Birmingham - Australia fast bowler Mitchell Starc weighed into the ongoing row over the state of pitches for the Ashes series on Monday by accusing England of not knowing what they want.
Following the tourists' crushing 405-run win in the second Test at Lord's, which levelled the five-match series at 1-1, Trevor Bayliss - England's Australian coach - called for typical English seaming wickets rather than the slow and low pitch at the 'home of cricket' which he said had played "into the Australians' hands".
There have been suggestions that England and Wales Cricket Board chiefs have ordered groundsmen to prepare deliberately slow surfaces for the five-match series in a bid to blunt Australia's impressive pace attack, although England team director Andrew Strauss has denied issuing such a request.
But with the tourists' quicks significantly faster than their England counterparts, Australia took the surface out of the equation at Lord's, where the lack of seam movement hampered James Anderson more than anyone.
That match saw Anderson, England's most successful Test bowler with 406 wickets, go wicketless for the first time in 59 Tests.
"They're not really sure what they want to do now," Starc said Monday ahead of the third Test, which starts at Edgbaston on Wednesday.
"Some of their team want batting-friendly wickets and that hasn't helped them at Lord's.
"They want to get their bowlers back in the game, but we've got the pace as well.
"It doesn't matter what they dish up. We've got all bases covered."
The Test pitch at Edgbaston, the Birmingham headquarters of county side Warwickshire, had a decent covering of grass when the covers were removed on Monday.

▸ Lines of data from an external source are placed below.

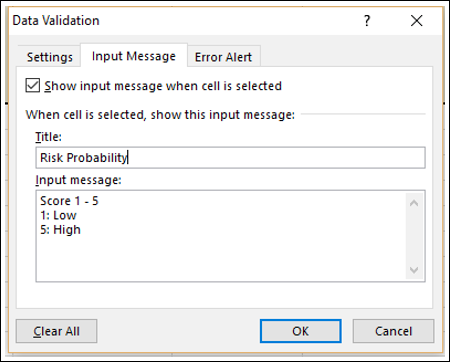Image resolution: width=450 pixels, height=362 pixels.
Task: Click the Clear All button
Action: click(56, 331)
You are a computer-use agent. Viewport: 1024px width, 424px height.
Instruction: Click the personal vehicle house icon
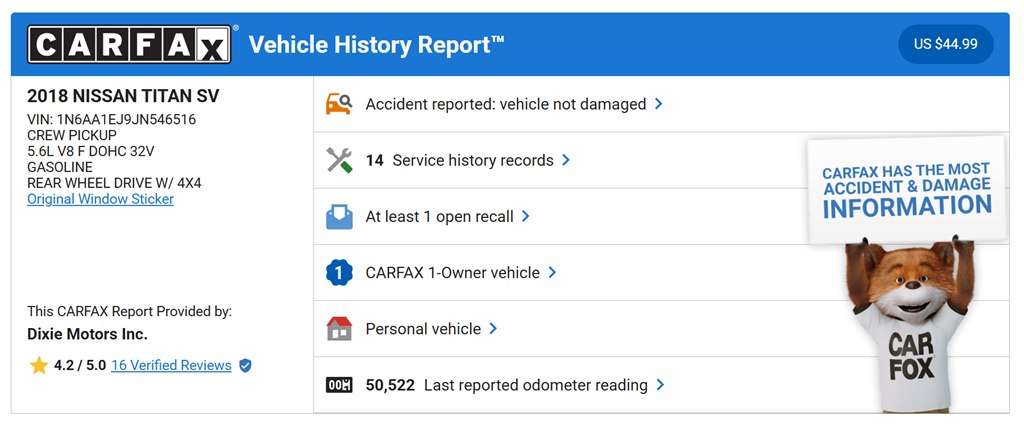[339, 329]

Warwickshire groundsman Gary Barwell didn't lack for advice on Monday, with ECB pitches consultant Chris Wood and Mick Hunt, the long-serving Lord's groundsman, both examining the pitch.

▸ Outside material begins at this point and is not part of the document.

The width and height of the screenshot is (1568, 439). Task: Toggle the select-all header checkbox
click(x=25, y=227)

When the pitch was covered a set of lamps more commonly associated with the cultivation of cannabis -- an illegal drug in Britain -- were placed near the wicket.
The lamps, borrowed from West Midlands police - who removed them from local cannabis growers -- and used previously to aid pitch preparation at Edgbaston, can help dry the outfield which, ahead of the Ashes clash, has been pelted with rain during the past few days.
And when the heat from the lamps is shone directly on the pitch, this is said to aid the quest for extra pace and bounce.
But with just two days until the Test starts, Barwell effectively only has two options that are now likely to have a major impact upon the state of the pitch -- leave the grass on or cut it off.
"I will be surprised if it stays the way it is," said Starc of the heavily scrutinised surface.
"If it does, then I am sure all the quicks will be lining up."
Whatever the eventual state of the pitch, England will have to improve their play against an Australia pace attack led by Starc's fellow left-armer Mitchell Johnson and also featuring Josh Hazlewood.
England all-rounder Moeen Ali recently said Johnson had "bowled very well in one innings out of four" this series.
But the way in which Ali was bounced out by Johnson, fending a rising delivery to short leg as England collapsed to a woeful 103 all out in their second innings at Lord's, suggested Australia's spearhead was coming into form.
"Moeen can keep watching the replay of the ball he got in the second innings if he likes. I don't want to face that stuff," Starc said.
England have rejigged their line-up in a bid to avoid the kind of top-order collapse that has seen them three wickets down for 43 or fewer runs seven times in their last 13 Test innings.
Gary Ballance has been dropped and replaced by Yorkshire team-mate Jonny Bairstow, who is averaging over 100 in the County Championship this season.
Bairstow is set to bat at number five with the struggling Ian Bell due to take Ballance's place at number three.
"Anytime you have got the opposition changing line-ups you are in a good spot," said Starc.